Corporate profits, the life blood of financial assets have exceeded analyst expectations by a considerable margin over the second quarter. This has occurred despite a surge in input costs and a delta related slowdown in certain industries. Companies around the world grew profits at the fastest rate since mid-2009 and the recovery in profits is expected to continue over the next 12 months. This creates the backdrop for higher dividends, buybacks, capital spending and employment. Household savings have surged during the pandemic. Forward looking indicators of consumer spending such as asset prices, employment growth and consumer confidence continue to improve. Many consumer sectors are struggling to find enough workers to meet surging demand. These momentary problems are the fortunate consequence of aggressive fiscal and monetary policy that kept the household and banking sector afloat and ensured the self-sustaining recovery post pandemic.

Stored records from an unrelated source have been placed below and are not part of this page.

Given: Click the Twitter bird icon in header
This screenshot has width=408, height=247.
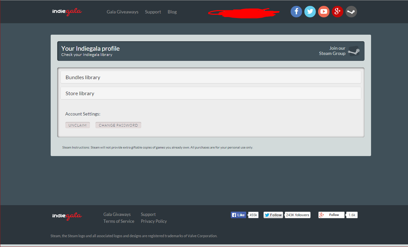Looking at the screenshot, I should point(310,12).
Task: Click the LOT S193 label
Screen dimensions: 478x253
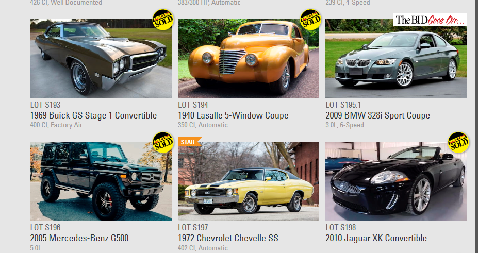Action: 45,105
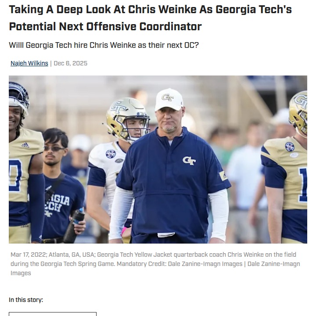Click the round patch on the right gold jersey
Screen dimensions: 316x316
point(290,147)
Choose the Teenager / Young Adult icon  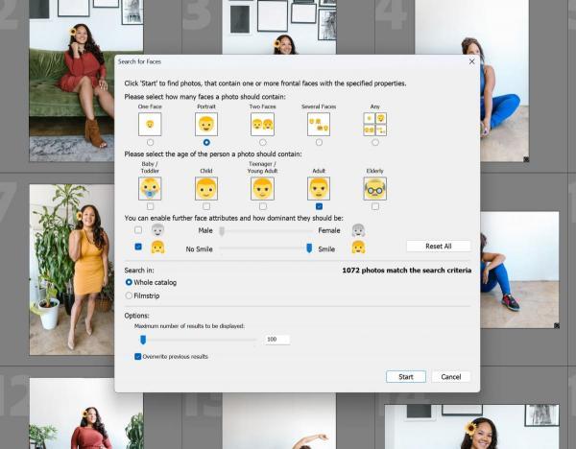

GDP across the world is rising sharply:

Naysayers will point to the removal of policy as an imminent danger to the recovery. History is littered with policy missteps but the last decade has shown us that economic growth is far lower than before the global financial crisis. This realisation alone changes the political, social and policy imperative. We believe that policy tightening will take far longer than investors envisage. Jerome Powell in his speech post Jackson Hole, toned down the possibility of rate increases while looking to taper bond buying by year end. Fiscal policy is likely to follow a similar path with proposed tax increases diluted and delayed as-long-as possible. These headwinds are real but matter less when profits are growing. As profit growth starts to slow, policy changes are likely to impact equity markets more severely. We will look to cross that bridge when we get there.

We expect risk assets to continue to do well, supported by easy policy and sharply higher corporate profitability. Pockets of volatility due to a resurgence in the virus are likely to be short lived and are unlikely to derail a self-sustaining economic recovery.